Tuesday, 10 June 2014

Processing command line options in Ruby

The story so far

I've been setting up a scripting environment at work, as I've mentioned previously. After considering Perl, Python, and Ruby, we chose the latter.
Ruby itself was installed from RPMs by the sysadmins. Then, I've installed Ruby Gems locally, and all the gems are also locally installed. This minimizes our dependency on the sysadmins, i.e., we don't have to open a request every time we need a new gem installed. The server has no internet connection, so we download the gems and run a local install, which means sorting out dependencies manually.
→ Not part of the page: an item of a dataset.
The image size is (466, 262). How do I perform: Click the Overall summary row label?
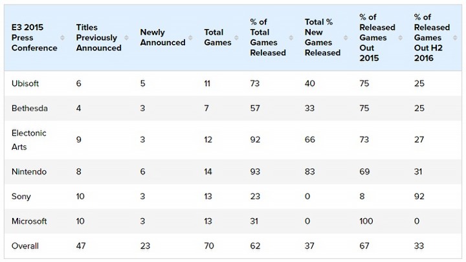[x=25, y=246]
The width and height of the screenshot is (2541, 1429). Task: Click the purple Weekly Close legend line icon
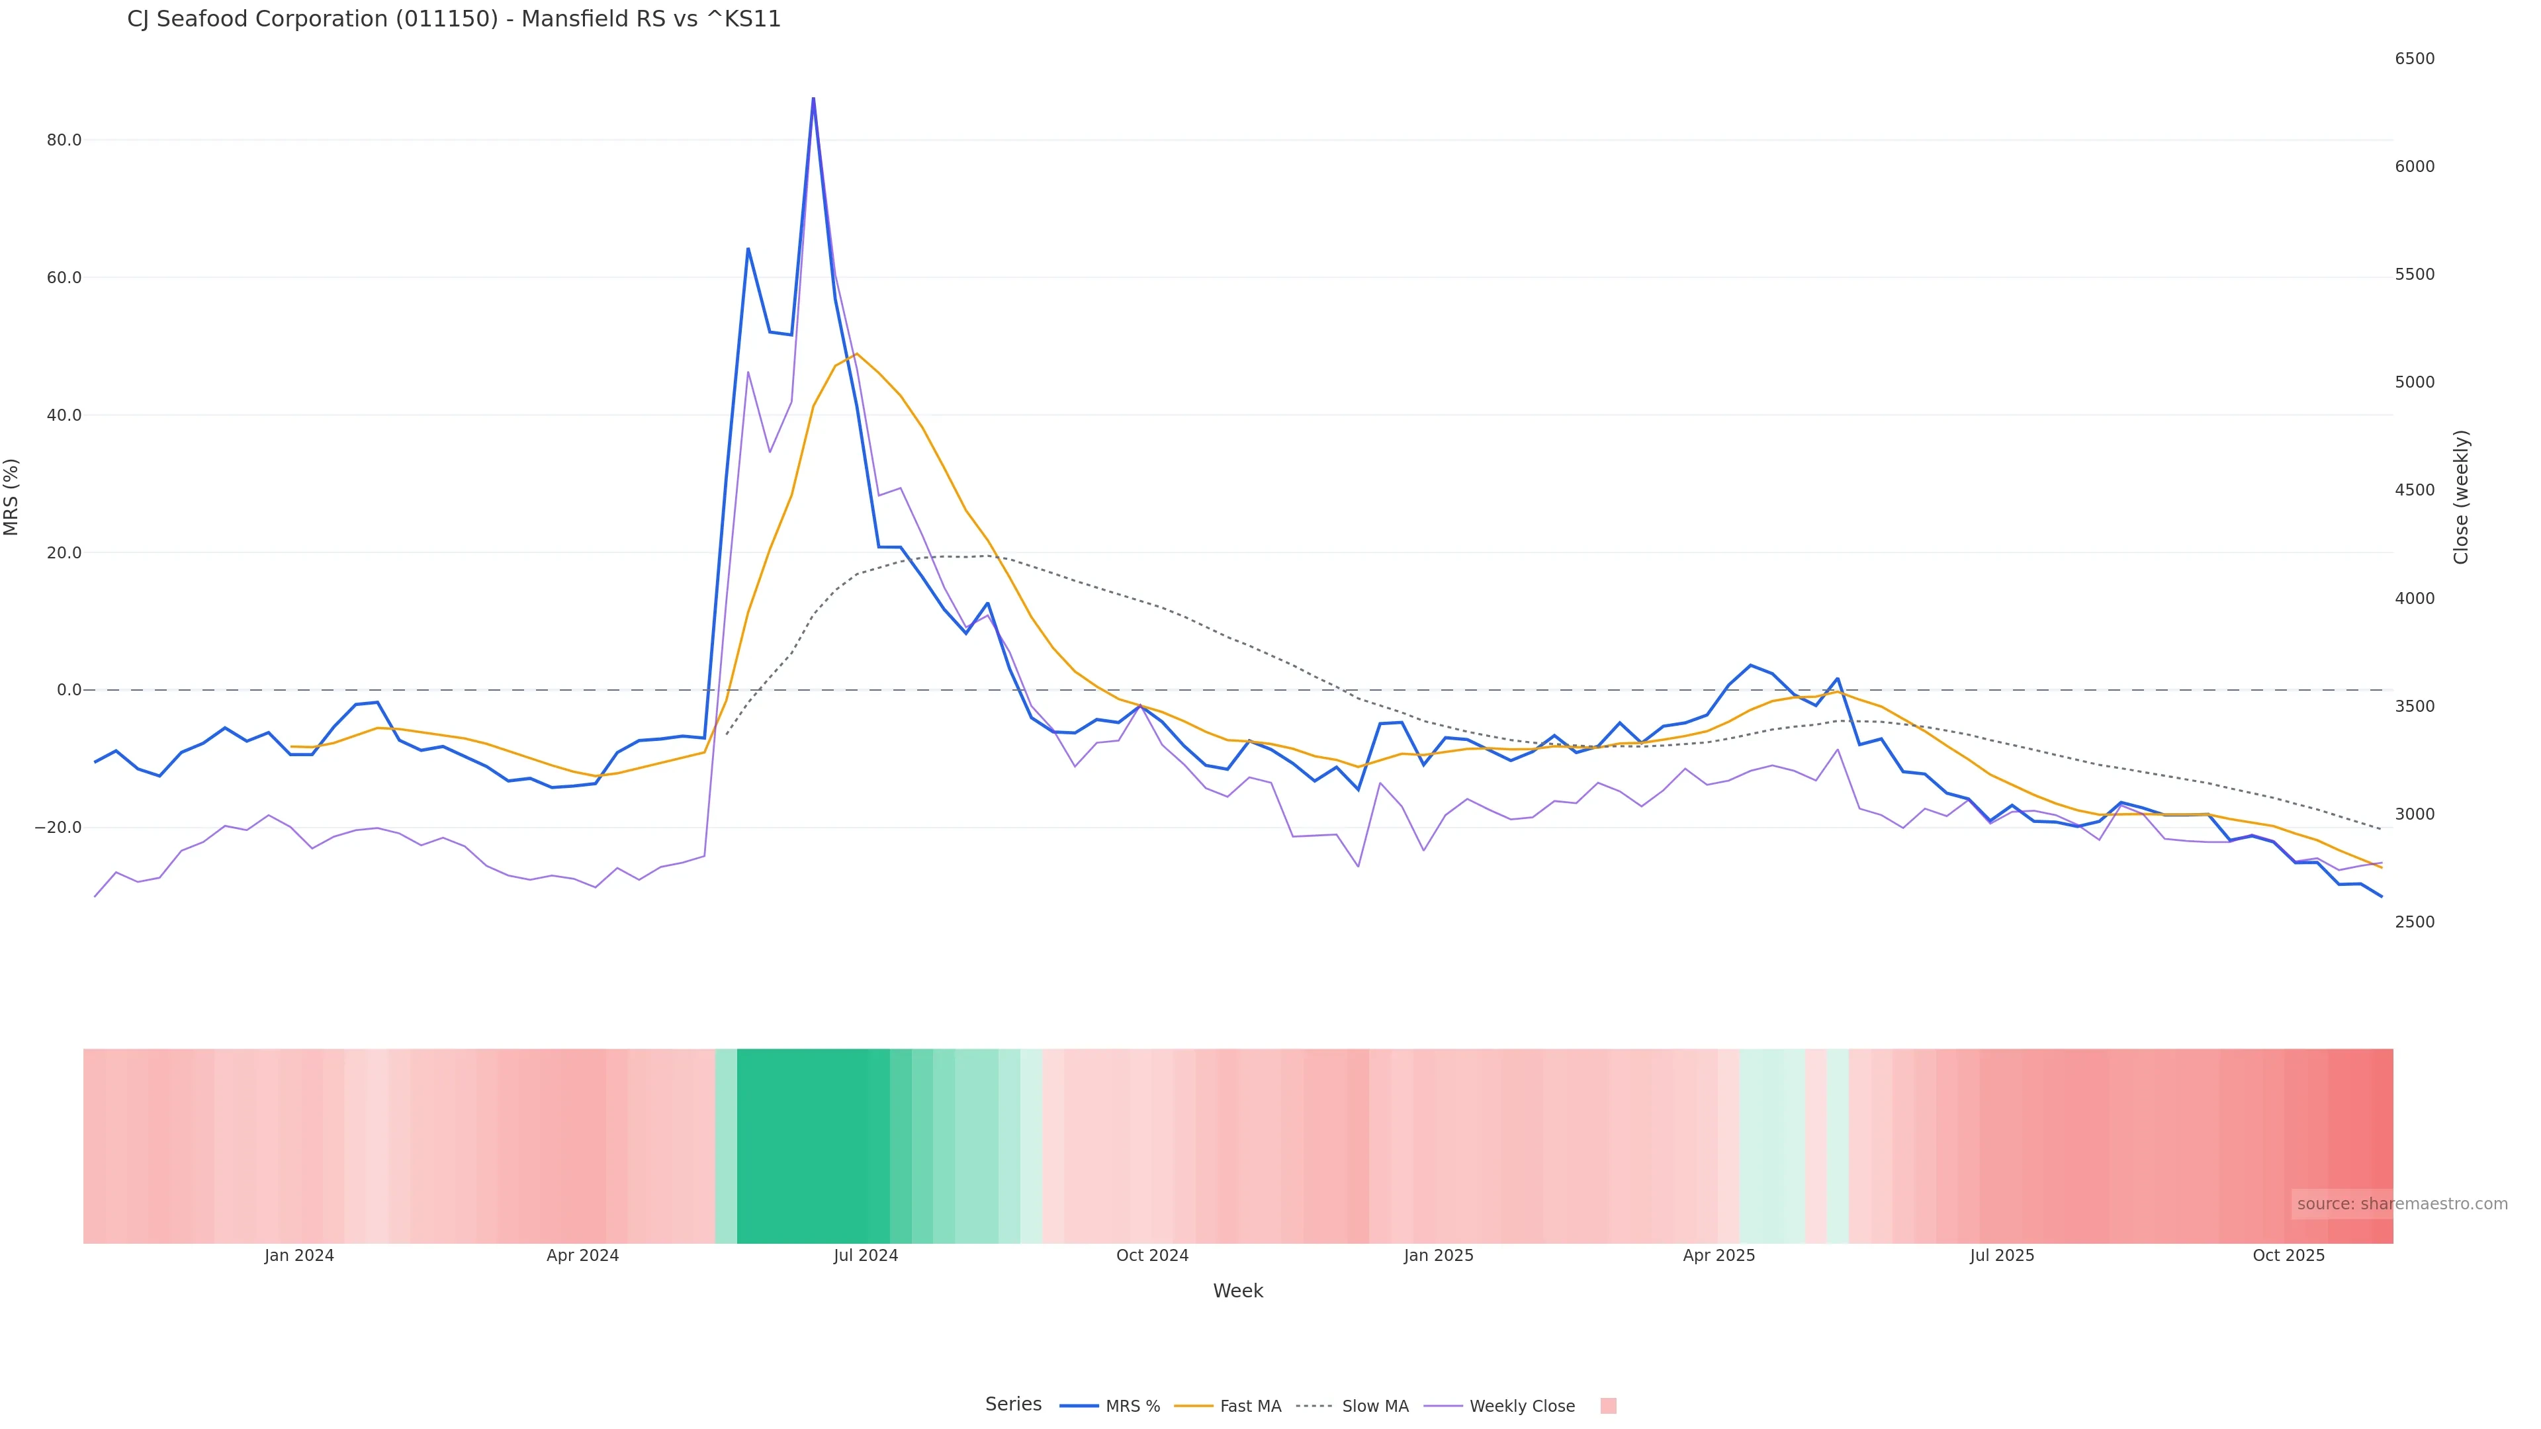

So far, it has been going smoothly, and I'm quite impressed by the way gem management is handled.
One of our top goals is working with Informix DBs, and I'm happy to report that the Ruby Informix gem installed without a single hiccup (did I already mention I'm impressed?), and worked right out of the box (because I'd like to leave that quite clear - I'm impressed).
This move to Ruby was caused, in part, by a server migration, where we decided to take the opportunity to simplify our batch environment. We currently have a mix of Java and shell scripts, with a liberal sprinkling of awk and some Perl. We'll keep the Java processes as-is, but we're planning on moving the scripts to Ruby.
The first goal is migrating everything to the new servers, making only the necessary changes in order to keep things working with a new set of system requirements (e.g., replacing FTP with SFTP). With time, we'll be converting all the scripting logic to Ruby.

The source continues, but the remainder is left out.